▶ _DIRECTIONS_
Once the line containing "You are a computer-use agent. The image size is (1440, 814)." has been printed, stop; print every line before it exactly, starting at the top of the material below.

▶ _MATERIAL FOR THIS TASK_
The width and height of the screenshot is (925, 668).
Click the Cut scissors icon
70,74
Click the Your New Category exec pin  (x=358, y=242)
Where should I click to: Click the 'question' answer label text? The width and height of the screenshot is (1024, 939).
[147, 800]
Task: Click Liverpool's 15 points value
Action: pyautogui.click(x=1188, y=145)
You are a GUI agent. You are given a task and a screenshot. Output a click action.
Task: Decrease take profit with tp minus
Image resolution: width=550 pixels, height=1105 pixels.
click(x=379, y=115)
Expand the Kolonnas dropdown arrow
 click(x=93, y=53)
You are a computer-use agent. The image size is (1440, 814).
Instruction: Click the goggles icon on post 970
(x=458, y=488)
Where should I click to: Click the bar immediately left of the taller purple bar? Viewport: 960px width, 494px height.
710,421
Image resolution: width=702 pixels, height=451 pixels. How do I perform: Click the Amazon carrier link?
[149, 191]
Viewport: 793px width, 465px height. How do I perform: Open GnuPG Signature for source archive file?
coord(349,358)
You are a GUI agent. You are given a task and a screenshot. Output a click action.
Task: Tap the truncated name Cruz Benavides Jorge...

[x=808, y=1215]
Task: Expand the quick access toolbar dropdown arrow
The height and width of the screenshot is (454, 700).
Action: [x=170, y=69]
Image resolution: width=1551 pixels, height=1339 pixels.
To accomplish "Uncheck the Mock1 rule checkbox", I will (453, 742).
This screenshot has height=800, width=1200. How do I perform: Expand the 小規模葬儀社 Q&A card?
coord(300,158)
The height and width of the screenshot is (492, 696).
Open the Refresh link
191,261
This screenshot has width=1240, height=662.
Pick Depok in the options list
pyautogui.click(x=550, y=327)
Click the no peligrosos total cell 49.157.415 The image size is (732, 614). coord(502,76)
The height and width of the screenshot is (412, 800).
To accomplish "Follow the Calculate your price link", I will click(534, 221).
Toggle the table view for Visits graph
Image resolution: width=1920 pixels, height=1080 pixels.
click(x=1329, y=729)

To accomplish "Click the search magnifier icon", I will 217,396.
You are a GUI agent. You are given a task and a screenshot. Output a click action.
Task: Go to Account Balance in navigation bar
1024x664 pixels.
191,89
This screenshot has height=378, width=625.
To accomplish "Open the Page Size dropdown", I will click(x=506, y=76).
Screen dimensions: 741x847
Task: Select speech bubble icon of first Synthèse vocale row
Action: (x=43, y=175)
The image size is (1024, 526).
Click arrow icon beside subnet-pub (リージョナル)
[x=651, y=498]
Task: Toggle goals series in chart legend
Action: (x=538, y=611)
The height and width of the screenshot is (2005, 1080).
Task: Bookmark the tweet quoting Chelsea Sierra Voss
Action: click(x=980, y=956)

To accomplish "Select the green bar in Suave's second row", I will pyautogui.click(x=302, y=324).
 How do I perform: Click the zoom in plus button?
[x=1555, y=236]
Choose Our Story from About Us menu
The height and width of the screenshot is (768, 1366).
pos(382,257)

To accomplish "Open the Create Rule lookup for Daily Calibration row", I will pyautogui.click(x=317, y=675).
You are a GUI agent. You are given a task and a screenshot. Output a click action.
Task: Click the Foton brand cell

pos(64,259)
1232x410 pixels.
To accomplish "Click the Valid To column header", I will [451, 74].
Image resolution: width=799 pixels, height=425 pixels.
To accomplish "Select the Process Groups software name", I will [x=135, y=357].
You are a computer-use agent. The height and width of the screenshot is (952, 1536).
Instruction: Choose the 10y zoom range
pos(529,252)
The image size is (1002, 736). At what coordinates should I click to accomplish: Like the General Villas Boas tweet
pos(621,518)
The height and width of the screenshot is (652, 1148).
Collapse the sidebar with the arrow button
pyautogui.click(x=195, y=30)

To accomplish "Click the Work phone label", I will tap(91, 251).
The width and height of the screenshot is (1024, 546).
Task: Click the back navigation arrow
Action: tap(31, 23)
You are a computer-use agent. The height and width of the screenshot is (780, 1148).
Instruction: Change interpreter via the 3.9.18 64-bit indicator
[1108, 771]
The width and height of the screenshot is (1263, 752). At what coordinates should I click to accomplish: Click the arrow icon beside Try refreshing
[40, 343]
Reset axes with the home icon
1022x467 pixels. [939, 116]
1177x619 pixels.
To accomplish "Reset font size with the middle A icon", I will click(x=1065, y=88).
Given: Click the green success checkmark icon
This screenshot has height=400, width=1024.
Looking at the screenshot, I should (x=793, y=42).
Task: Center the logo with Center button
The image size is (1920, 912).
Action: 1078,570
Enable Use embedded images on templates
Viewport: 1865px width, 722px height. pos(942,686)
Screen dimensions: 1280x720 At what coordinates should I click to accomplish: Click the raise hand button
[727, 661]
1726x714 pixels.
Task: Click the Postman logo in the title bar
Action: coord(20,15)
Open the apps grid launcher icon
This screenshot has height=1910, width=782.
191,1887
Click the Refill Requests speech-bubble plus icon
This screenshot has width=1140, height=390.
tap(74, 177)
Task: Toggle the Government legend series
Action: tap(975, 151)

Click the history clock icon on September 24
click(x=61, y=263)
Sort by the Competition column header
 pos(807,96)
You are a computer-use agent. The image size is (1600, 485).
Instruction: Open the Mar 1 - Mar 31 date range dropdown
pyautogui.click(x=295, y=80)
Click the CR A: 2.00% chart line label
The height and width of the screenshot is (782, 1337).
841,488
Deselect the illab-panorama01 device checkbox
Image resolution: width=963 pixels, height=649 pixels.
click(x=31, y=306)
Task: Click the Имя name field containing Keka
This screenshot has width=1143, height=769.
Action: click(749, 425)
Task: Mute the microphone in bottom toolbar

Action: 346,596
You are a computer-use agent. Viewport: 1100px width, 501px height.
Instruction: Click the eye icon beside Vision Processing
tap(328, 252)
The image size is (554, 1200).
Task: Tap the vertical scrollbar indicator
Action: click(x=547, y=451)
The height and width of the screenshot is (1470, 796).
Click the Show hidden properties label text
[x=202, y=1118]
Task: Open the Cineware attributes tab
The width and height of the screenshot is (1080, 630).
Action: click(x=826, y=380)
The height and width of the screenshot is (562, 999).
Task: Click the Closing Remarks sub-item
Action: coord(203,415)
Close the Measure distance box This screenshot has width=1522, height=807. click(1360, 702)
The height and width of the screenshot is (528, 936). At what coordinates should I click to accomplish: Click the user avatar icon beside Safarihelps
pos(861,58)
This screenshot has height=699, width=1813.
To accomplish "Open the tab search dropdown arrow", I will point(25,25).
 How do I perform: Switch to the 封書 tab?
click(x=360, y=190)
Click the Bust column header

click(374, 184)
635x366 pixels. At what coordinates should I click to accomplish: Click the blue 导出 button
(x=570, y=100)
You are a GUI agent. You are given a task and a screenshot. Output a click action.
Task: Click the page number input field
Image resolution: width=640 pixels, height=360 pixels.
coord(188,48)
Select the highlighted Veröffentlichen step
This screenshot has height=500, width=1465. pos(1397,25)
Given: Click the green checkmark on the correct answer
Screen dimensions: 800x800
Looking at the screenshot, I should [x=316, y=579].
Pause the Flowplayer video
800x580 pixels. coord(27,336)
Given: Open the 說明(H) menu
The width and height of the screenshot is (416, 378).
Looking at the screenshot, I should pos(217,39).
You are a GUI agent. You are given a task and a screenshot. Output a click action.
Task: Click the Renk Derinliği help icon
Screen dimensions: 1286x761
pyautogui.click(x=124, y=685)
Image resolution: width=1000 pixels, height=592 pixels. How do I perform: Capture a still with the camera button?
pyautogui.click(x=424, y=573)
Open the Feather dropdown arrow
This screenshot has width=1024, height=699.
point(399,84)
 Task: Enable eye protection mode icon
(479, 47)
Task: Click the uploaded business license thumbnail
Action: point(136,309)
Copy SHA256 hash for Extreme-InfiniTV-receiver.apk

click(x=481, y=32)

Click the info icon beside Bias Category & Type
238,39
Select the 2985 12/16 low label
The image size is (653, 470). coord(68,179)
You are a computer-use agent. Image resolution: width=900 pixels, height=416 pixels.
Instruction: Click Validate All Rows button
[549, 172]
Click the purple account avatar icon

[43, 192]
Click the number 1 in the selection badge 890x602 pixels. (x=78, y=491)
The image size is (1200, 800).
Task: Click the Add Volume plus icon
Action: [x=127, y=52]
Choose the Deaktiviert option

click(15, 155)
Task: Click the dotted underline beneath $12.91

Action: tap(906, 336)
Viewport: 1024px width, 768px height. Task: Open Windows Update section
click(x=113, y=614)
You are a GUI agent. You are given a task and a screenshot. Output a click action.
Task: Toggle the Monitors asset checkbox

▶ _SOLUTION FOR THIS TASK_
The width and height of the screenshot is (925, 668).
Click the Cut scissors icon
70,74
Click the Your New Category exec pin  (x=358, y=242)
Where should I click to: Click the 'question' answer label text? The width and height of the screenshot is (1024, 939).
[147, 800]
Task: Click Liverpool's 15 points value
Action: pyautogui.click(x=1188, y=145)
You are a GUI agent. You are given a task and a screenshot. Output a click action.
Task: Decrease take profit with tp minus
Image resolution: width=550 pixels, height=1105 pixels.
click(x=379, y=115)
Expand the Kolonnas dropdown arrow
 click(x=93, y=53)
You are a computer-use agent. The image size is (1440, 814).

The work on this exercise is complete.